(Task brief) Could you reproduce, word for word, everything below from the line containing "Ecos de mi Onda (258, 2189)" down to the line containing "Blowin’ Like Hell (257, 2080)", with both of those lines included and no others?

───

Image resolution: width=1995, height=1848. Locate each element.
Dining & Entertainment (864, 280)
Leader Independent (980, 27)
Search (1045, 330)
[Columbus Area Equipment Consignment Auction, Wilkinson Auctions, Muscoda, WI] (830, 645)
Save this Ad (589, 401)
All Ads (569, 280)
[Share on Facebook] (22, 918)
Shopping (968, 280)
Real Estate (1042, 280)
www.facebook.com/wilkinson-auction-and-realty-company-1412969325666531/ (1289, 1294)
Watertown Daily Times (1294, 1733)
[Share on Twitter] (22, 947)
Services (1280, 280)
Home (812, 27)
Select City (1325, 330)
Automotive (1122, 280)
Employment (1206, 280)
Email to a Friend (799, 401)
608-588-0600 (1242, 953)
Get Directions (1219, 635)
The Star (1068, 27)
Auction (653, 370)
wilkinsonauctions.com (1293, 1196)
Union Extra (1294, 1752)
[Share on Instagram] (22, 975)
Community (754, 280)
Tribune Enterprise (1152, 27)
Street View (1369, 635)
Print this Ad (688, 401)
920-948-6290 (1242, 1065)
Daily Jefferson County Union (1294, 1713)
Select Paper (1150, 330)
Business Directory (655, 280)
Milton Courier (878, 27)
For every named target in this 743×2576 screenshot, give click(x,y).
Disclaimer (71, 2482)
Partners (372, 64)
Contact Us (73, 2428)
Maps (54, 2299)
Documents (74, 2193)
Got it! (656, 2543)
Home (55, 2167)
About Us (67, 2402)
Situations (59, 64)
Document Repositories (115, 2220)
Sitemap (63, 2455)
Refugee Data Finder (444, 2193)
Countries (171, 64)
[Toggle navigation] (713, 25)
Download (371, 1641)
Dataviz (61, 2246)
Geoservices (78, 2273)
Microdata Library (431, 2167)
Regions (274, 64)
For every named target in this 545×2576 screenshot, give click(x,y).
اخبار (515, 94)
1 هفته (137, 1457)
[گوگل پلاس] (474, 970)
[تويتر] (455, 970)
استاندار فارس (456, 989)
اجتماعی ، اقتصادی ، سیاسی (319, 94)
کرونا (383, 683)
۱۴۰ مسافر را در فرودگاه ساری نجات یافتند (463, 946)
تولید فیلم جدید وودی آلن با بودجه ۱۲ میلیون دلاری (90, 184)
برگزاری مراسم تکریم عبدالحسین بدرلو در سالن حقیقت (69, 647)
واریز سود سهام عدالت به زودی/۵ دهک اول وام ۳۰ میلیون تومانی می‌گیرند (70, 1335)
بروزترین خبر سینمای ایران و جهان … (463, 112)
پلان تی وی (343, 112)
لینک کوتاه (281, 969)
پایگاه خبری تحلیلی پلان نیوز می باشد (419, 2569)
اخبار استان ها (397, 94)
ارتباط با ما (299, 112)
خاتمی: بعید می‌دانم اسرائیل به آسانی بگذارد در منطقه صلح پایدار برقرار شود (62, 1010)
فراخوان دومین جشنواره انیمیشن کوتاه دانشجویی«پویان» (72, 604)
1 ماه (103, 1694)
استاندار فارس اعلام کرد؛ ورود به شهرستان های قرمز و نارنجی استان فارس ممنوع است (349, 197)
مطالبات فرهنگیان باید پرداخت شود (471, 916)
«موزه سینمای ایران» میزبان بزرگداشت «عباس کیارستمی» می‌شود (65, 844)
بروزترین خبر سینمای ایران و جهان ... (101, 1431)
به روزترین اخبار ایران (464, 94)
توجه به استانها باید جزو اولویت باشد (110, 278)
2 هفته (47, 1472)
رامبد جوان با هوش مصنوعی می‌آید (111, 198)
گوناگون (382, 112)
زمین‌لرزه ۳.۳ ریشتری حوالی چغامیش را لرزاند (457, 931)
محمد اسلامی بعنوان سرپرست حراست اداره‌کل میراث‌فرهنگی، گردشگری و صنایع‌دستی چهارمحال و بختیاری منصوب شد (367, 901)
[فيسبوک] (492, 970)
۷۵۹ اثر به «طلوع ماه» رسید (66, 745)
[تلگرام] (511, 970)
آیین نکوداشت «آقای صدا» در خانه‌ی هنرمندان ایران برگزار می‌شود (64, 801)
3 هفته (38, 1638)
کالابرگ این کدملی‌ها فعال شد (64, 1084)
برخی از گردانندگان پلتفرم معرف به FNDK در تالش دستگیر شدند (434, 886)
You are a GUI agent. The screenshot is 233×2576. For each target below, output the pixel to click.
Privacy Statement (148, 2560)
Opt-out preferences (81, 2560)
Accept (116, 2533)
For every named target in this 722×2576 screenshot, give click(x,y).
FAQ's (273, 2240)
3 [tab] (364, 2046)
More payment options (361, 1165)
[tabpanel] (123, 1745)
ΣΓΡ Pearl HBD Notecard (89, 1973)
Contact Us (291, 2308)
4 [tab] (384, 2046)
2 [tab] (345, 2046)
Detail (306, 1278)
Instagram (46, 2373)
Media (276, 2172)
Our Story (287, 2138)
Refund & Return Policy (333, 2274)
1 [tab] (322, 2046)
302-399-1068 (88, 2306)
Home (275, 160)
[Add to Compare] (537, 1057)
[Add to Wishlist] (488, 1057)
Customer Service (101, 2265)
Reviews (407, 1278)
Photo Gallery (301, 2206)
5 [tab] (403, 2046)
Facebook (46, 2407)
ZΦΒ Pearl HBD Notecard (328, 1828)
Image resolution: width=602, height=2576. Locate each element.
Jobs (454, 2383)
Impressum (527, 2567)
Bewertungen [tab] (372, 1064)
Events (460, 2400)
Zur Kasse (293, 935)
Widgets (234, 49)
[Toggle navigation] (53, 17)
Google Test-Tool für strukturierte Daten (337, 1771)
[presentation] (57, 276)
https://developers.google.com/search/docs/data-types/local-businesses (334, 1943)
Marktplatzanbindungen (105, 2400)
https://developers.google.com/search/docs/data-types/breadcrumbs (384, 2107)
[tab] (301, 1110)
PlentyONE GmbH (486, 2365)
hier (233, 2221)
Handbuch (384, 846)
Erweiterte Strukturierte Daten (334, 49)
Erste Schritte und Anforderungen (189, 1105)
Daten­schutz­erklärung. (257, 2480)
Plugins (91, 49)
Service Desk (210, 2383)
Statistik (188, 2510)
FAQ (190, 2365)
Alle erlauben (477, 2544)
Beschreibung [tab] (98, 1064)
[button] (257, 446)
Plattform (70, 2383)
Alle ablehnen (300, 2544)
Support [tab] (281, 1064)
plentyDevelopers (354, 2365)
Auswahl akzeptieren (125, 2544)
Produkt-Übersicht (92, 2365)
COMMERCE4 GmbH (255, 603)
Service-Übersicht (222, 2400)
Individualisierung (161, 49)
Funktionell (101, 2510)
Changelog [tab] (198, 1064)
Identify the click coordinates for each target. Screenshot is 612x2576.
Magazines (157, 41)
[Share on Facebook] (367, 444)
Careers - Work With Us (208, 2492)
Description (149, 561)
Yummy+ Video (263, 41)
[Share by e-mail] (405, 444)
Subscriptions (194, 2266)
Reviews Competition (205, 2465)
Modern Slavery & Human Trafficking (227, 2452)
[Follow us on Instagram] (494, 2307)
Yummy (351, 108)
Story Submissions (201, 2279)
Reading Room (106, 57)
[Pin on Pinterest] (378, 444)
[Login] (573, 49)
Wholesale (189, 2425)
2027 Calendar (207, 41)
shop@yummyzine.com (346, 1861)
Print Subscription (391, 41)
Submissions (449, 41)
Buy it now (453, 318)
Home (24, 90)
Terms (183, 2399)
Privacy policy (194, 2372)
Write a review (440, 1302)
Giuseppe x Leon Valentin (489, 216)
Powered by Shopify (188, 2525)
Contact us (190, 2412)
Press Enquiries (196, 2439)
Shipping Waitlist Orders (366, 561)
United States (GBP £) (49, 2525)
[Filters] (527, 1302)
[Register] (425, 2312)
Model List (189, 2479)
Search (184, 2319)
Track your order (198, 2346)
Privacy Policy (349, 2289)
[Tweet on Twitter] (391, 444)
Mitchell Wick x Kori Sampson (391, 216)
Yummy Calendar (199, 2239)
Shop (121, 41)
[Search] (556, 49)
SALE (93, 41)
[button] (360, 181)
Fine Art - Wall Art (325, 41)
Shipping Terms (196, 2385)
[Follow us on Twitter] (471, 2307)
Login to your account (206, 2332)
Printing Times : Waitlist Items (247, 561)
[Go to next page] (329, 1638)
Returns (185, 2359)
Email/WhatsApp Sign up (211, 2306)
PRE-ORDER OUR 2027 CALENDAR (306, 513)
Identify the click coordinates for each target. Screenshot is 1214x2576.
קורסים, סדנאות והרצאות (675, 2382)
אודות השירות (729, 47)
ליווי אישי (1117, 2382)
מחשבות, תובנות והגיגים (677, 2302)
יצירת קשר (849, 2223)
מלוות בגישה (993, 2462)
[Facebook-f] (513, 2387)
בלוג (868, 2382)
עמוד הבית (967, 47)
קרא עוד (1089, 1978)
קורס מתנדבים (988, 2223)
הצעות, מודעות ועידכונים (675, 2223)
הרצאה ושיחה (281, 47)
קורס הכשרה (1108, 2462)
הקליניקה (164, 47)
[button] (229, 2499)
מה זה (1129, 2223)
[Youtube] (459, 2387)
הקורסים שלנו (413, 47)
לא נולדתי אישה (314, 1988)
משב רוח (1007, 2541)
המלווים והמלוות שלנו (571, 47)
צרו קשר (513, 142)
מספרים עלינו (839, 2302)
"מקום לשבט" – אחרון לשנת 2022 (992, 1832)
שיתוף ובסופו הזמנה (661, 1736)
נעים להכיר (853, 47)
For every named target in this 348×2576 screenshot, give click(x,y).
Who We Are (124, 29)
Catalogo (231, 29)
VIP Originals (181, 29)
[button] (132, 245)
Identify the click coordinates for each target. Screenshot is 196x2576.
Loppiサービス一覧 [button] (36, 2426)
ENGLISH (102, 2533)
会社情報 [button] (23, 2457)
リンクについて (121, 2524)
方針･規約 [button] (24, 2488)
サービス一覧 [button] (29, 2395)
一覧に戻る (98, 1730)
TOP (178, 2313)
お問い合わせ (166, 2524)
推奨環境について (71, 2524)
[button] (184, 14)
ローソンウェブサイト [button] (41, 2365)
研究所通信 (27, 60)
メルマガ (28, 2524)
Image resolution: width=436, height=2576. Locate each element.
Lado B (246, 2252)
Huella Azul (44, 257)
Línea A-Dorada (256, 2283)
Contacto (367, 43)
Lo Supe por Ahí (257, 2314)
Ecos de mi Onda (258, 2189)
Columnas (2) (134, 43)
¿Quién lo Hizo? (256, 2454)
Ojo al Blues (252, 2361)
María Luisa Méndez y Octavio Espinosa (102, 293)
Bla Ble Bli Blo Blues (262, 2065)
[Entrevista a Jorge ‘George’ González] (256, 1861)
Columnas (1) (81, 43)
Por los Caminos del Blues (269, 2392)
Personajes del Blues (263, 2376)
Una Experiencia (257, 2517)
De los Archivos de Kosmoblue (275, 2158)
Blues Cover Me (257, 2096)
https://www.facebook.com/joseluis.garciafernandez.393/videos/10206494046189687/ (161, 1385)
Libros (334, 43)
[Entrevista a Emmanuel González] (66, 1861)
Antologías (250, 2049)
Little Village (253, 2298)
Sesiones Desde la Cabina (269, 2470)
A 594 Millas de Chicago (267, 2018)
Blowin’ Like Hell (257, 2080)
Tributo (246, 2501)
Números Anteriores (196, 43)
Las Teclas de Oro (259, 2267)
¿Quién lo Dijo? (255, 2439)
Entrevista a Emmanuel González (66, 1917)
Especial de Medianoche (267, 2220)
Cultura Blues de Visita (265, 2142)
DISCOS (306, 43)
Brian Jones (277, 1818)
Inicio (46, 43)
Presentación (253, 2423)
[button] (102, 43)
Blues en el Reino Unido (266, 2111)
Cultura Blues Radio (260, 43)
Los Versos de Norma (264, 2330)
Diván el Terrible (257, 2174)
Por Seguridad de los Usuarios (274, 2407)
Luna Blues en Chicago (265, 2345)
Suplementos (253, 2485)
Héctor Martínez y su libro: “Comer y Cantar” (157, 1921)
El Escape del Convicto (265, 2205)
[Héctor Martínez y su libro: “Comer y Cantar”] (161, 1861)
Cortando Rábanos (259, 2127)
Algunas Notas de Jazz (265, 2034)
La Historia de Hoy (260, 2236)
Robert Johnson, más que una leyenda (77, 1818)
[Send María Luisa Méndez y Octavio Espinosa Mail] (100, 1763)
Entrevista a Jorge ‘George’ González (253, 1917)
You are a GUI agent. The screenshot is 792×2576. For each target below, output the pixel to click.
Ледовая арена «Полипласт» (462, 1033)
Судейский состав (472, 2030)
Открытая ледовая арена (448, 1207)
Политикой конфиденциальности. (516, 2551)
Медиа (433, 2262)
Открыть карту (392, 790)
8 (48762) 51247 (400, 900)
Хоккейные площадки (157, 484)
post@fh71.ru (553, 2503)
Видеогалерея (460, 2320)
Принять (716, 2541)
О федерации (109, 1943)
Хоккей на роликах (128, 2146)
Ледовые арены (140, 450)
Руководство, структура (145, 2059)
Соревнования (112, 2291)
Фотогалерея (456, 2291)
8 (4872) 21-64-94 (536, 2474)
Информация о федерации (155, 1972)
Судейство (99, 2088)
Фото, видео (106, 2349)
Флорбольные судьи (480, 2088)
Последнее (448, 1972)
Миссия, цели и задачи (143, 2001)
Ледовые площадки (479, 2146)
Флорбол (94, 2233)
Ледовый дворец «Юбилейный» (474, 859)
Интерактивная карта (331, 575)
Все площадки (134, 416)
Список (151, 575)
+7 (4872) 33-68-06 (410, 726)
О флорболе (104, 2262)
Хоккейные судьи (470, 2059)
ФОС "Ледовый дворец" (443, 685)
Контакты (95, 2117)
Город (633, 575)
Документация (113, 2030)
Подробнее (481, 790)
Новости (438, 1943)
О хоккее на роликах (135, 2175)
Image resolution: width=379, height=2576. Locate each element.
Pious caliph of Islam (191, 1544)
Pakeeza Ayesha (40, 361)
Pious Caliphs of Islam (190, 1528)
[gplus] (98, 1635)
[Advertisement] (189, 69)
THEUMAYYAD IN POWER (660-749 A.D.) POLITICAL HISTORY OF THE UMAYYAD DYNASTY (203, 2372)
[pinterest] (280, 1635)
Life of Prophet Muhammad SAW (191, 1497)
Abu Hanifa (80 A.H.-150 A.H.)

───

(Result)
Ecos de mi Onda (258, 2189)
Columnas (2) (134, 43)
¿Quién lo Hizo? (256, 2454)
Ojo al Blues (252, 2361)
María Luisa Méndez y Octavio Espinosa (102, 293)
Bla Ble Bli Blo Blues (262, 2065)
[Entrevista a Jorge ‘George’ González] (256, 1861)
Columnas (1) (81, 43)
Por los Caminos del Blues (269, 2392)
Personajes del Blues (263, 2376)
Una Experiencia (257, 2517)
De los Archivos de Kosmoblue (275, 2158)
Blues Cover Me (257, 2096)
https://www.facebook.com/joseluis.garciafernandez.393/videos/10206494046189687/ (161, 1385)
Libros (334, 43)
[Entrevista a Emmanuel González] (66, 1861)
Antologías (250, 2049)
Little Village (253, 2298)
Sesiones Desde la Cabina (269, 2470)
A 594 Millas de Chicago (267, 2018)
Blowin’ Like Hell (257, 2080)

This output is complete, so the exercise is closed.